As you can see we aim to strike a balance between financial costs, swiftness, and data security. We don’t recycle memory cards until we have three copies elsewhere. When we perform our data dumps we don’t try to organize it or change file names. Oftentimes with data, the worst thing you can do is introduce the opportunity for human error.

We organize through metadata and our editing software. Each project has working files saved by versions. These are entirely new ‘save-as’ files. We start new project files at every reliable milestone. Sometimes that’s every couple of days. Sometimes that’s a new pass at interview strings or B-roll. Anytime data goes off-site and travels we will start a new version. All of this is so that if something gets corrupted we have a recent backup. We also make even more frequent duplicate sequences in Premier. This helps us in the development process when we want to try different music or compare some different cuts by reverting back and forth.
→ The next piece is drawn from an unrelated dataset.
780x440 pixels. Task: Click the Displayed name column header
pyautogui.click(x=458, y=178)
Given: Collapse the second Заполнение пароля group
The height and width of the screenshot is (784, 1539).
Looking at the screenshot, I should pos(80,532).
We will work from a new duplicate if we need to make fundamental changes to an earlier project. Most fundamental changes are the result of a new project anyway so it receives the same ‘3-2-1’ treatment as the original. Long gone are the days of melting down film to recycle it into new projects- and that’s a good thing.

Storage Solutions

There is a cost to this process and the solution isn’t simply throwing money at storage. Video producers need to balance financial investment with data security. We are clever with our expenses to reduce the costs to our clients. This all starts with being scalable.

Scalability

As a video production company grows it needs to add more storage. Small filmmakers are often tempted to prioritize fancy camera gear over backup storage. Using less-expensive storage options wisely would achieve some of the same results without a huge investment. The goal is to transfer from expensive data storage to cheaper options whenever reasonable. Small production companies can easily afford backup storage if they dump to hard drives more frequently and recycle their memory cards.

Other Backup Methods

As we grew we added larger hard drives, servers, tape backup and most importantly- dedicated processes to use these methods correctly. Today, we operate a large RAID server and tape backup system. The internal server is modular and currently provides a petabyte of storage. All of our editing suites are network attached to this server and work from the same raw files. We can pull up that data instantly- even faster than a connected SSD. Our tape backup is uncommon because of its initial system cost, but it actually saves us money in the longterm because the storage medium is less expensive than common alternatives. The data saved on these tapes can sit for thirty to fifty years before it degrades. These are substantial investments but they pay dividends for an established production company.

Cloud Storage

One solution that hasn’t caught up to our production needs is cloud storage. We don’t use remote access for our raw data because the files are prohibitively large. We tried to cloud backup our server one time- the system calculated that it would take 47,000 years for it to upload our content at that time. That’s on pause for the moment but we still use cloud services for lighter stuff like finished files and project files. We share a lot of our exports through cloud services.

Conclusion

We wish more clients asked about our data storage. It’s one of the things that we consider a gold standard in our field. We hope to see the whole industry follow suit as data storage becomes more affordable. So many master recordings have been lost in history. We take these deliberate steps to ensure that our clients’ projects are not among them.